Él también quería vérselas con De Roquefort. Por Geoffrey.
– Necesito estar un segundo con la bolsa de herramientas -susurró Casiopea mientras se agachaba y metía en su interior el destornillador que había estado usando.
Cuatro de los guardianes permanecían al otro lado de la iglesia, más allá de una de las fogatas. Otros dos deambulaban a su izquierda, cerca del otro fuego. Ninguno de ellos parecía estar prestándoles mucha atención, confiando en que la jaula era segura.
Casiopea permanecía agachada junto a la bolsa de herramientas, su mano todavía en su interior y le hizo un ligero asentimiento con la cabeza a Malone. Lista. Él se puso de pie y gritó:
– Vamos a arrancar el generador.
El hombre que estaba al frente le hizo una seña de que siguiera adelante.
Malone se dio la vuelta y le susurró a Stephanie:
– Después de arrancarlo, nos echaremos sobre los dos hombres que están juntos. Yo me encargaré de uno; usted del otro.
– Con sumo placer.
La mujer estaba ansiosa, y él lo supo.
– Tranquila, tigre. No es tan sencillo como usted piensa.
– Usted obsérveme.
Mark se acercó a uno de los plintos de piedra que se destacaba entre todos. Había observado algo. Mientras que la parte superior de los otros estaba sostenida por columnas, algunas singulares, la mayoría geminadas, a ésta lo sostenía un soporte de forma rectangular, parecido al del altar de arriba. Y lo que le llamaba la atención era la manera en que estaba dispuesta la piedra. Nueve bloques cuadrados compactos de través, otros siete hacia arriba.
Se inclinó y alumbró con la linterna la parte inferior. No se veía ninguna unión de mortero encima de la fila superior del bloque. Igual que en el altar.
– Hay que quitar estos libros -dijo.
– Ha dicho usted antes que no había que moverlos.
– Lo importante está aquí dentro.
Dejó a un lado el tubo de luz y agarró un puñado de los viejos manuscritos. Esta acción levantó una nube de polvo. Suavemente los dejó en el suelo. De Roquefort hizo lo mismo. Seis viajes fueron suficientes para despejar la losa.
– Tendría que deslizarse -dijo Mark.
Juntos agarraron por un extremo y la losa se movió, mucho más fácilmente de lo que lo había hecho el altar, ya que el plinto tenía la mitad de tamaño. Empujaron y la losa de piedra arenisca cayó al suelo con estrépito y se rompió en pedazos. Dentro del plinto, Mark vio un contenedor, más pequeño, de unos setenta centímetros de largo, por la mitad de ancho, y de cincuenta y cinco centímetros de alto más o menos. Hecho de una roca entre beige y grisácea, y en notable buen estado.
Agarró el tubo de luz y lo metió dentro. Tal como había sospechado, apareció una inscripción en el costado.
– Esto es un osario -dijo De Roquefort-.¿Está identificado?

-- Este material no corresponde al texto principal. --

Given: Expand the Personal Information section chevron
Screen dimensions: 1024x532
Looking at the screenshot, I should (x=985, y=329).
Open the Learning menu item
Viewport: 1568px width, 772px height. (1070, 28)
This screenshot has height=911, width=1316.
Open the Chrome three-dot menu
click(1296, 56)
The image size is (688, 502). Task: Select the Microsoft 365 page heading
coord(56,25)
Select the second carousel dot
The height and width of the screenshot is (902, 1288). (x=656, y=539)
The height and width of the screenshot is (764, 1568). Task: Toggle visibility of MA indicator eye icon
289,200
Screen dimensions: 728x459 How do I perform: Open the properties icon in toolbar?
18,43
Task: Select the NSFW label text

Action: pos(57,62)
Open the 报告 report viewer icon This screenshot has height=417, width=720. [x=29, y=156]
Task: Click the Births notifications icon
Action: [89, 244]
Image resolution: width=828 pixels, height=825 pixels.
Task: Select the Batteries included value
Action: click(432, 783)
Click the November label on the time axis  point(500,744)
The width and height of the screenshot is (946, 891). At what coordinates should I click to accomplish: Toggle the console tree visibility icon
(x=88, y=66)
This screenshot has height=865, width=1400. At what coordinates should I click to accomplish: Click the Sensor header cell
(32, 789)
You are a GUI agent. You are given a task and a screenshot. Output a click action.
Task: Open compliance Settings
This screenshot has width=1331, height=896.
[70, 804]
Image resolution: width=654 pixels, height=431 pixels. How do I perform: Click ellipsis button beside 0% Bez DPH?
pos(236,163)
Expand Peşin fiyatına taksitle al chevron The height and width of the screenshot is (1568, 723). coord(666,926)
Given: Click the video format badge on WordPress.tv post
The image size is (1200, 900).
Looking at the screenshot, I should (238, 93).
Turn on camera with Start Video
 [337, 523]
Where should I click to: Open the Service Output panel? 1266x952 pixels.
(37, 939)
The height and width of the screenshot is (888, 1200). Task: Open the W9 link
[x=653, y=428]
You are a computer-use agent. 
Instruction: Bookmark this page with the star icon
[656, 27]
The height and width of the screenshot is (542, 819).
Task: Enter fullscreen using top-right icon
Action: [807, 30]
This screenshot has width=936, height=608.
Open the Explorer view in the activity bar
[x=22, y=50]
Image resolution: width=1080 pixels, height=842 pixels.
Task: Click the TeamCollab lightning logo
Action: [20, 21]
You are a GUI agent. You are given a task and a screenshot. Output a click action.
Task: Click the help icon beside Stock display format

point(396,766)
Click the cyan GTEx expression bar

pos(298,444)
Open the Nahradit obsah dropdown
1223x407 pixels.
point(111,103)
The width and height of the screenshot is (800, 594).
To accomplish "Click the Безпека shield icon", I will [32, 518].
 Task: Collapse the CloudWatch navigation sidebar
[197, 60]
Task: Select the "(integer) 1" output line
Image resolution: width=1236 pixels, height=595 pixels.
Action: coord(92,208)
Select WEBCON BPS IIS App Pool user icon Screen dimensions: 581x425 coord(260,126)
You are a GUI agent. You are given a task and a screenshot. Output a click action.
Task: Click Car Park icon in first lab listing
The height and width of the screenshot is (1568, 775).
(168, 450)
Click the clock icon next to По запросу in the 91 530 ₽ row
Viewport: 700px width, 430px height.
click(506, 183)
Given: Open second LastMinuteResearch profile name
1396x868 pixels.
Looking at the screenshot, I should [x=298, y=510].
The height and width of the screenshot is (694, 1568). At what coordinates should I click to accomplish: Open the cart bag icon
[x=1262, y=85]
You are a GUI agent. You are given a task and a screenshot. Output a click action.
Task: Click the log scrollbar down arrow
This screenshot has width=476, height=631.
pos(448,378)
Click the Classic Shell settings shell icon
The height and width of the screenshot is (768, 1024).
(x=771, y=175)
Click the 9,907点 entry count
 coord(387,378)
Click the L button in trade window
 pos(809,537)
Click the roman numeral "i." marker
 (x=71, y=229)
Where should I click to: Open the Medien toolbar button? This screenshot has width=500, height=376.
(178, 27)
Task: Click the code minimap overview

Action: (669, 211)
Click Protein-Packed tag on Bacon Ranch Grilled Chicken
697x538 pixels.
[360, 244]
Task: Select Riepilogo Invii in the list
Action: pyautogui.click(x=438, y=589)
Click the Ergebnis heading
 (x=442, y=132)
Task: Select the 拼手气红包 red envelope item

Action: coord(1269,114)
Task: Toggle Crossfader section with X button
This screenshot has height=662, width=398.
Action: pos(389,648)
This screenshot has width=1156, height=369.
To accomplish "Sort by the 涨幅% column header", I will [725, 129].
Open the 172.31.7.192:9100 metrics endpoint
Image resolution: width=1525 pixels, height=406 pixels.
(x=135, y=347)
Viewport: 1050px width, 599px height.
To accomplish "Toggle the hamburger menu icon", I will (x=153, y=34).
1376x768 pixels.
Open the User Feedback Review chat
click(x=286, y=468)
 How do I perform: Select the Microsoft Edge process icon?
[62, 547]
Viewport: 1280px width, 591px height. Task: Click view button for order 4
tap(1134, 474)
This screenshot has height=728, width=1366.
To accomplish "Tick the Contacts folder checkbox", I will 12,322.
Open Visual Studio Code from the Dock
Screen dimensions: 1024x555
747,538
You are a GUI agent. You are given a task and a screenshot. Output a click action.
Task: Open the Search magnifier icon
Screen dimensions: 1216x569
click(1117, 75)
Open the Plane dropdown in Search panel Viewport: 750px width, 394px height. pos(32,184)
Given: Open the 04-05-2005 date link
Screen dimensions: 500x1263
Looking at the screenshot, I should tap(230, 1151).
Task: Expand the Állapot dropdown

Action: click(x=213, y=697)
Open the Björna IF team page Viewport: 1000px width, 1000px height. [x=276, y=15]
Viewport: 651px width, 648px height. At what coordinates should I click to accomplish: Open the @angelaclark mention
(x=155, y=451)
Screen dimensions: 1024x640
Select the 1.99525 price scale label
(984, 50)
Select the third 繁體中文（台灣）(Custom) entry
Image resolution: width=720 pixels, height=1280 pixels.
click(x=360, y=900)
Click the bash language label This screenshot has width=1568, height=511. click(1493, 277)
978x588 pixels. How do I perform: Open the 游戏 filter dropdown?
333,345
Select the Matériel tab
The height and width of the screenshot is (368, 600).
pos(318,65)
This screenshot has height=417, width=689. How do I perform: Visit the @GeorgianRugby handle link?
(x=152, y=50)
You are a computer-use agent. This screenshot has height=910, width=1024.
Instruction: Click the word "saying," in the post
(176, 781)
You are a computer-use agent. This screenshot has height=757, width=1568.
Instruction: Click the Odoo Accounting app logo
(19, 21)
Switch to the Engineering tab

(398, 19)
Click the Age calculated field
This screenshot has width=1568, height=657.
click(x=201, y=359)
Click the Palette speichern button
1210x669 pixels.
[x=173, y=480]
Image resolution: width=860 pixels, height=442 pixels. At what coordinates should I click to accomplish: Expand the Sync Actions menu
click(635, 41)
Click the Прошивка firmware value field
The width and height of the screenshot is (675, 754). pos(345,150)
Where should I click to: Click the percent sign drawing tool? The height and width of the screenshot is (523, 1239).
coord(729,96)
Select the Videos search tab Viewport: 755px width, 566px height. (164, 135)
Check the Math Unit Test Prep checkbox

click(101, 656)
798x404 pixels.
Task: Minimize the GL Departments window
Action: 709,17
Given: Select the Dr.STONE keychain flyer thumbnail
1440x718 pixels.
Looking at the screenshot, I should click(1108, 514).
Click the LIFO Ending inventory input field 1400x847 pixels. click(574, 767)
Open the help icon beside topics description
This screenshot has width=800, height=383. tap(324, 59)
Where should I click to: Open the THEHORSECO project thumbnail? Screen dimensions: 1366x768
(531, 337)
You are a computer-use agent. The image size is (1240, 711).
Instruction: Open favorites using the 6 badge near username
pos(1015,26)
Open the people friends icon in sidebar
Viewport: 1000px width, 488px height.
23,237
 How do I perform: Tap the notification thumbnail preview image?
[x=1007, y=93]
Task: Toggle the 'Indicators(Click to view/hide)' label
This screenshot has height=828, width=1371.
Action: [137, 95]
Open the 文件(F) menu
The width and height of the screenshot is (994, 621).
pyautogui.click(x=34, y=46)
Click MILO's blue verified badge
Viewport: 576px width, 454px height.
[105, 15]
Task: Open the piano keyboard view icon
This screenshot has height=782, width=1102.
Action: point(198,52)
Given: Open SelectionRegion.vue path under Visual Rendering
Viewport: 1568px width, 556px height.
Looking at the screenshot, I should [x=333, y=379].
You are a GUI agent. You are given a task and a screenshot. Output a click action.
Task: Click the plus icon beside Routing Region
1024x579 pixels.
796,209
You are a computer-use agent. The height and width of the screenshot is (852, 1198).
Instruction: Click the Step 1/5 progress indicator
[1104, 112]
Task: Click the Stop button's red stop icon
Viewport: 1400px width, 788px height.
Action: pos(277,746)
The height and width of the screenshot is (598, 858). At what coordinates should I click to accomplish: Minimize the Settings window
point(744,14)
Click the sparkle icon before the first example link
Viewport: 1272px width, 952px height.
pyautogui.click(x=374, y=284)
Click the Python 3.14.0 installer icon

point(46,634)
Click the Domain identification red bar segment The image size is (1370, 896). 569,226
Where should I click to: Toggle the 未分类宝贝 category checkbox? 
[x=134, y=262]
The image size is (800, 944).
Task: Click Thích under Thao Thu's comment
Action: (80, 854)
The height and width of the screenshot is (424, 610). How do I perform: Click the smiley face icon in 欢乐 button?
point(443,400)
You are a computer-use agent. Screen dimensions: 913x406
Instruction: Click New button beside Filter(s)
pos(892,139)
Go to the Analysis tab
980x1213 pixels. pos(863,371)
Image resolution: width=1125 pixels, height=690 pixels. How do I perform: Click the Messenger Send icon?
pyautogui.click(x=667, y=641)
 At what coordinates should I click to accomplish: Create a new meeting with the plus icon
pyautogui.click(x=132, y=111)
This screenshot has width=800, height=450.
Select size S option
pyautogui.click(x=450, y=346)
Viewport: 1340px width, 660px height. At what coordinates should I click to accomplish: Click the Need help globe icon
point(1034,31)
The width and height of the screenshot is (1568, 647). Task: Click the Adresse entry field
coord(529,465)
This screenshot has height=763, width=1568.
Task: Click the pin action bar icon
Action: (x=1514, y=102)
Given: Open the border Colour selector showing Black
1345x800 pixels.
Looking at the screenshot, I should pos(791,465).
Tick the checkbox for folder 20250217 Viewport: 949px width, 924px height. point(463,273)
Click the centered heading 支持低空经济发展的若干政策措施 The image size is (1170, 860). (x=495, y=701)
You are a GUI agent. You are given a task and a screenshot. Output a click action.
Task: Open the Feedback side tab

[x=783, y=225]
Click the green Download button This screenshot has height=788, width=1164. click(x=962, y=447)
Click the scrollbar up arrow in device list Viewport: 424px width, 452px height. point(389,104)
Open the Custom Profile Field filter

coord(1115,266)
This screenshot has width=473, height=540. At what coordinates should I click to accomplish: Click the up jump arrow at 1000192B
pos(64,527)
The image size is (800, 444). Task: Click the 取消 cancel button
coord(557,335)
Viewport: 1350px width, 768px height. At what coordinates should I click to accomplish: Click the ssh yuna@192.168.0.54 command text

Estudió la escritura y observó encantado que se trataba de arameo. Eso confirmaba su autenticidad. La costumbre de dejar a los muertos en criptas subterráneas hasta que todos los restos se convirtieran en huesos secos, y luego recoger esos huesos y depositarlos en una caja de piedra, fue popular entre los judíos en el siglo i. Sabía que habían sobrevivido algunos miles de osarios. Pero sólo una cuarta parte de ellos llevaba inscripciones que identificaran su contenido… Muy probablemente esto se explicaba por el hecho de que la mayoría de las personas de aquella época era analfabeta. Muchas falsificaciones habían aparecido a lo largo de los siglos… Una, en particular, unos años atrás, había pretendido que contenía los huesos de Santiago, el medio hermano de Jesús. Otra prueba de autenticidad sería el tipo de material usado -piedra caliza de unas canteras próximas a Jerusalén-, junto con el estilo de las tallas, el examen microscópico de la pátina y la prueba del carbono.